Supplied records →

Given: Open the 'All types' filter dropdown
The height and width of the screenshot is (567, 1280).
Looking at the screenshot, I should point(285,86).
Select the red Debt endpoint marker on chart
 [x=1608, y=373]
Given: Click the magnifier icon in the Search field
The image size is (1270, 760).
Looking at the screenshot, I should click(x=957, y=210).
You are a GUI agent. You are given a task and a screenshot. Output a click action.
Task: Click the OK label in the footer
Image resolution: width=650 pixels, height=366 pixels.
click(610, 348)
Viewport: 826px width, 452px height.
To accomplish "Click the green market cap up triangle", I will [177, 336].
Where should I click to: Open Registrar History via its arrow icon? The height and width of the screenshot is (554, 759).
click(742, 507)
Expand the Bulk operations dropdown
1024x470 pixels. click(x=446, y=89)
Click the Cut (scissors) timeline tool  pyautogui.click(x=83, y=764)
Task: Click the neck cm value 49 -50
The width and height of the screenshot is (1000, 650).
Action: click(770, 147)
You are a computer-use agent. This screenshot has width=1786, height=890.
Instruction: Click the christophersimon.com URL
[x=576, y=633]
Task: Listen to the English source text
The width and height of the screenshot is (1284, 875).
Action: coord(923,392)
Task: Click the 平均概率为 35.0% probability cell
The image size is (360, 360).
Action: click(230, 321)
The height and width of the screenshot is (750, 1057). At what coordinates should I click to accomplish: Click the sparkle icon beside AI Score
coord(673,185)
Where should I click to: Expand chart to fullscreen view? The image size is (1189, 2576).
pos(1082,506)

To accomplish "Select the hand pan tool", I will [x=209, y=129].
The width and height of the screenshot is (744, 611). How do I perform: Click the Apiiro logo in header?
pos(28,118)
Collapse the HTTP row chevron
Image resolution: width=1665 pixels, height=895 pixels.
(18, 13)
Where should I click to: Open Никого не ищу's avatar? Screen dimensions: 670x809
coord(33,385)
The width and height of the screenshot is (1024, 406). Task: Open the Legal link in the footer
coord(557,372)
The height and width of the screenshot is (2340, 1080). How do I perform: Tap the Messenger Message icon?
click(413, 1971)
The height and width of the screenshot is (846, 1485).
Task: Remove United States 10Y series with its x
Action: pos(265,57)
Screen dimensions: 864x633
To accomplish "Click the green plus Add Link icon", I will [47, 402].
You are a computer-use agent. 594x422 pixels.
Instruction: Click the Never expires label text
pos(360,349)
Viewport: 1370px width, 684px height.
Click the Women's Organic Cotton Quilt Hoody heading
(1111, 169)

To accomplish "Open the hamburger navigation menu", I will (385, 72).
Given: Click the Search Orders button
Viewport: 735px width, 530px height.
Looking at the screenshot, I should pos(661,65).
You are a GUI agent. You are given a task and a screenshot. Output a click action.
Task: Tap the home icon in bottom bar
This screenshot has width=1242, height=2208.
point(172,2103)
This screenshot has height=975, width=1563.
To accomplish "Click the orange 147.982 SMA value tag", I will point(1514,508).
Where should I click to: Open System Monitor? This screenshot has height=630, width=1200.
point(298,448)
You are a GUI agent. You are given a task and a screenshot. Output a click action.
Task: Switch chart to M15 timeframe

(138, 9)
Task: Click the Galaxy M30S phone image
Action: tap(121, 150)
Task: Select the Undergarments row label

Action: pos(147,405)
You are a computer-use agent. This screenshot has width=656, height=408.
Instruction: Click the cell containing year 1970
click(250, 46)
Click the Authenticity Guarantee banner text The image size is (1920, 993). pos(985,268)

Instructions for the task → Update the records above by replacing every "Instruction" with "Command" and leaving everything else unchanged.

Answer for the task →
Given: Open the 'All types' filter dropdown
The height and width of the screenshot is (567, 1280).
Looking at the screenshot, I should point(285,86).
Select the red Debt endpoint marker on chart
 [x=1608, y=373]
Given: Click the magnifier icon in the Search field
The image size is (1270, 760).
Looking at the screenshot, I should click(x=957, y=210).
You are a GUI agent. You are given a task and a screenshot. Output a click action.
Task: Click the OK label in the footer
Image resolution: width=650 pixels, height=366 pixels.
click(610, 348)
Viewport: 826px width, 452px height.
To accomplish "Click the green market cap up triangle", I will [177, 336].
Where should I click to: Open Registrar History via its arrow icon? The height and width of the screenshot is (554, 759).
click(742, 507)
Expand the Bulk operations dropdown
1024x470 pixels. click(x=446, y=89)
Click the Cut (scissors) timeline tool  pyautogui.click(x=83, y=764)
Task: Click the neck cm value 49 -50
The width and height of the screenshot is (1000, 650).
Action: click(770, 147)
You are a computer-use agent. This screenshot has width=1786, height=890.
Command: Click the christophersimon.com URL
[x=576, y=633]
Task: Listen to the English source text
The width and height of the screenshot is (1284, 875).
Action: coord(923,392)
Task: Click the 平均概率为 35.0% probability cell
The image size is (360, 360).
Action: click(230, 321)
The height and width of the screenshot is (750, 1057). At what coordinates should I click to accomplish: Click the sparkle icon beside AI Score
coord(673,185)
Where should I click to: Expand chart to fullscreen view? The image size is (1189, 2576).
pos(1082,506)

To accomplish "Select the hand pan tool", I will [x=209, y=129].
The width and height of the screenshot is (744, 611). How do I perform: Click the Apiiro logo in header?
pos(28,118)
Collapse the HTTP row chevron
Image resolution: width=1665 pixels, height=895 pixels.
(18, 13)
Where should I click to: Open Никого не ищу's avatar? Screen dimensions: 670x809
coord(33,385)
The width and height of the screenshot is (1024, 406). Task: Open the Legal link in the footer
coord(557,372)
The height and width of the screenshot is (2340, 1080). How do I perform: Tap the Messenger Message icon?
click(413, 1971)
The height and width of the screenshot is (846, 1485).
Task: Remove United States 10Y series with its x
Action: pos(265,57)
Screen dimensions: 864x633
To accomplish "Click the green plus Add Link icon", I will [47, 402].
You are a computer-use agent. 594x422 pixels.
Command: Click the Never expires label text
pos(360,349)
Viewport: 1370px width, 684px height.
Click the Women's Organic Cotton Quilt Hoody heading
(1111, 169)

To accomplish "Open the hamburger navigation menu", I will (385, 72).
Given: Click the Search Orders button
Viewport: 735px width, 530px height.
Looking at the screenshot, I should pos(661,65).
You are a GUI agent. You are given a task and a screenshot. Output a click action.
Task: Tap the home icon in bottom bar
This screenshot has width=1242, height=2208.
point(172,2103)
This screenshot has height=975, width=1563.
To accomplish "Click the orange 147.982 SMA value tag", I will point(1514,508).
Where should I click to: Open System Monitor? This screenshot has height=630, width=1200.
point(298,448)
You are a GUI agent. You are given a task and a screenshot. Output a click action.
Task: Switch chart to M15 timeframe

(138, 9)
Task: Click the Galaxy M30S phone image
Action: tap(121, 150)
Task: Select the Undergarments row label

Action: pos(147,405)
You are a computer-use agent. This screenshot has width=656, height=408.
Command: Click the cell containing year 1970
click(250, 46)
Click the Authenticity Guarantee banner text The image size is (1920, 993). pos(985,268)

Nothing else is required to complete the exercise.